The discrepancy between the results of the two datasets may be interpreted from an evolutionary point of view. The Density of Insertion at 5% is the least accurate parameter to study recent events (Figure 4B and Table 3) but it works efficiently in the study of older macroevolutive events such as the origin of the four superorders of Placentalia (Figure 4C). The divergence of the elements from their consensus tends, in average, to reflect their age and thus the different datasets describe different periods of time and related tax-onation events.
Conclusions
Transposable Elements are a major source of genomic variability and have more than once impacted evolution through the rise of key molecular processes13–33,36. Even though they seem to be an important factor for the adaptive radiations, the genomic signal they left in the extant biodiversity is exposed, as many biological phenomena, to alteration and noise throughout time. In evolutionary time-scales, their activity is modulated producing alternations of insertional bursts and silencings, which is consistent with speciation patterns explained by the punctuated equilibria theory. Phenotypic differentiation and adaptive radiation would thus macroscopically reflect TEs activity molecular dynamics. Furthermore, TEs seem to positively influence speciation, as is shown by the results of our study: a high differentiation rate is strongly associated with an increased molecular activity of the mo-bilome. This is apparent for both general and relative rates of speciation (RS and RRS) and reflected by all the parameters used as proxies for TEs activity and the states of “hot” or “cold” genomes, with Density of Insertion being the most descriptive.
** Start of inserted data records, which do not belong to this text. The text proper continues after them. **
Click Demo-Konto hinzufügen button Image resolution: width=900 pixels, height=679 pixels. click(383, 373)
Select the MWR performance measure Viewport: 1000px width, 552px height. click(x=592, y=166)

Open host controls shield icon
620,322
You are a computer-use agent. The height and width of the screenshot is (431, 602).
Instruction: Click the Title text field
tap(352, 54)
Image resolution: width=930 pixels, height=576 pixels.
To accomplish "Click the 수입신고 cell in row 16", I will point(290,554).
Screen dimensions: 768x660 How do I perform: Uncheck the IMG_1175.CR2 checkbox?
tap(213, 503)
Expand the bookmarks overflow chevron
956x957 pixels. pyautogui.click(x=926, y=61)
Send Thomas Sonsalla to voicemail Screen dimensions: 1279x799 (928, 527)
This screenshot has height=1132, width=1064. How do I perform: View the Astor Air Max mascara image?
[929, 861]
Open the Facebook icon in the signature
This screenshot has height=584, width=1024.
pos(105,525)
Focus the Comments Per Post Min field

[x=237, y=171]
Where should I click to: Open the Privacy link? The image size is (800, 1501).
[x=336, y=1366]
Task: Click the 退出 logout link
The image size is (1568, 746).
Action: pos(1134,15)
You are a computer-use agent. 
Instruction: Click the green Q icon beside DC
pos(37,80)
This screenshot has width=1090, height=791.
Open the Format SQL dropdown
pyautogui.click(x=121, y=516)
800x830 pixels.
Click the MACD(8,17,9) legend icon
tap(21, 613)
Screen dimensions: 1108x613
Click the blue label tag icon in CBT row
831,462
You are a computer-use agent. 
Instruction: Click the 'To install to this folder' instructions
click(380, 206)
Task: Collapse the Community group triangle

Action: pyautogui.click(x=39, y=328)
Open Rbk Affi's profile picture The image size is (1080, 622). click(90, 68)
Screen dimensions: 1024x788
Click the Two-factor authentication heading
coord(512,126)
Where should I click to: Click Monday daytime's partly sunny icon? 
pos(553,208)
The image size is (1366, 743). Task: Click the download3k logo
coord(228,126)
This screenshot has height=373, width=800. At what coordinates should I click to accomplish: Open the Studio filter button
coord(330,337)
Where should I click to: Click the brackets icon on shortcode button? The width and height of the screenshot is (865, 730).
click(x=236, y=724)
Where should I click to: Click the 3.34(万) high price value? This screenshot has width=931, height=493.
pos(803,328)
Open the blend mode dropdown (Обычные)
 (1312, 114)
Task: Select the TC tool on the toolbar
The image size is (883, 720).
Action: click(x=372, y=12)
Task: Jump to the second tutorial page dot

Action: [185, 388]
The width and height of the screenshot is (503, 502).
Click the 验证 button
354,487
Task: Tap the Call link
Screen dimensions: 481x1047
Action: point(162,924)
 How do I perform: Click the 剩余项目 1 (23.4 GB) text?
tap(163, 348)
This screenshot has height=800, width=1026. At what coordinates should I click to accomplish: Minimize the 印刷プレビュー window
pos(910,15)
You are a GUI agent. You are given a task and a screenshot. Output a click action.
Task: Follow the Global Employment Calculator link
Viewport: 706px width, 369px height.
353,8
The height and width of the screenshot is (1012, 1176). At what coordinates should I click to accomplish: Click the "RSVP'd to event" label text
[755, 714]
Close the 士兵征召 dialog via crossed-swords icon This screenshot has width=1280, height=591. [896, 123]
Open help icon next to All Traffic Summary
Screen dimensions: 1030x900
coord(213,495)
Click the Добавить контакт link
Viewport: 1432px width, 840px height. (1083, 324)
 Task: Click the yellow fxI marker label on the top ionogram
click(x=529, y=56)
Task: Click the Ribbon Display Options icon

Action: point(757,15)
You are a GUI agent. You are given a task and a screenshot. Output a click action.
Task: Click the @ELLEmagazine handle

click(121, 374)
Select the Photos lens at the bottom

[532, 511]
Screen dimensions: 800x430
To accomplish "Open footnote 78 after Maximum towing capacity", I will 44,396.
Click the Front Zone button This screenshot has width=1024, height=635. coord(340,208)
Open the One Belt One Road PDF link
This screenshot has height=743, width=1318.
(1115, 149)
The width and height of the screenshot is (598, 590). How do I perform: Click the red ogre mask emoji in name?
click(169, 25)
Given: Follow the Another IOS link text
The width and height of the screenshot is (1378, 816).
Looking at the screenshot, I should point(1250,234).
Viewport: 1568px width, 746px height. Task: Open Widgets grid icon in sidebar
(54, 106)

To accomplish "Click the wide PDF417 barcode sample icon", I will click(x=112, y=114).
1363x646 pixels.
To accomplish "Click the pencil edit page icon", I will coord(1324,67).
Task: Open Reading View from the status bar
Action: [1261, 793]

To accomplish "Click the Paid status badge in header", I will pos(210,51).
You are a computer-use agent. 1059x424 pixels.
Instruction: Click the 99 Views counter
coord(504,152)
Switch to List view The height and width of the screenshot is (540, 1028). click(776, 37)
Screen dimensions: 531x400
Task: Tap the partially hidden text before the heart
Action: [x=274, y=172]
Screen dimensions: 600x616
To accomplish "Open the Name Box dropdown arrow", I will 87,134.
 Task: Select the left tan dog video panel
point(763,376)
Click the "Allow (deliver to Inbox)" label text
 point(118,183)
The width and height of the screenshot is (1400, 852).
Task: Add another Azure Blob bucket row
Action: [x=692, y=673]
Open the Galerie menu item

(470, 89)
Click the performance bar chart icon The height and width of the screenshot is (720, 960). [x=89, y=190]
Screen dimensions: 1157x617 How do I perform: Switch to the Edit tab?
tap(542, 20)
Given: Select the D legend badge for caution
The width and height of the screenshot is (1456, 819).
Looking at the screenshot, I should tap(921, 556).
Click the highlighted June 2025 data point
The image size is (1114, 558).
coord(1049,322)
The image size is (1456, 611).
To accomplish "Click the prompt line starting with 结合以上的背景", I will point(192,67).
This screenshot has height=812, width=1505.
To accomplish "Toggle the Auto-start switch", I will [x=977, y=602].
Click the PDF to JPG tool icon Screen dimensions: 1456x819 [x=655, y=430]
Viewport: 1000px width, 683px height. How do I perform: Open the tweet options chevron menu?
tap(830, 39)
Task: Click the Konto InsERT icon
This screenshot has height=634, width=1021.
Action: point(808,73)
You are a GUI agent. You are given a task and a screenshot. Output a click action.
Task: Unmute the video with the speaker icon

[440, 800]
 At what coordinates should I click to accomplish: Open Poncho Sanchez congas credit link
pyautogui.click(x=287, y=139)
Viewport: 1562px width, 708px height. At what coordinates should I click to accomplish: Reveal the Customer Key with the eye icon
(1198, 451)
When silencing mechanisms would progressively inhibit TEs activity (state of "cold” genome), their lack of contribution to molecular differentiation (negative RRS) seems to lead to the relatively static phase postulated by punctuated equilibria.
The “Cold Genome” hypothesis thus supports the punctuated equilibria theory in both the punctuated differentiation bursts and stasis periods.
Furthermore, we showed that TEs insertions describe the insurgence of clades accordingly to their estimated age: “less recent” TE bursts are a proxy for older taxonation events (mammalian superorders), “recent” ones for late events (mammalian families).
Whether TEs mobilization and accumulation of new insertions is cause or effect of adaptive radiation and speciation remains open for debate, although the results presented (and the intrinsic characteristics of the mobilome’s activity) seem to suggest the former of the two to be the more likely hypothesis.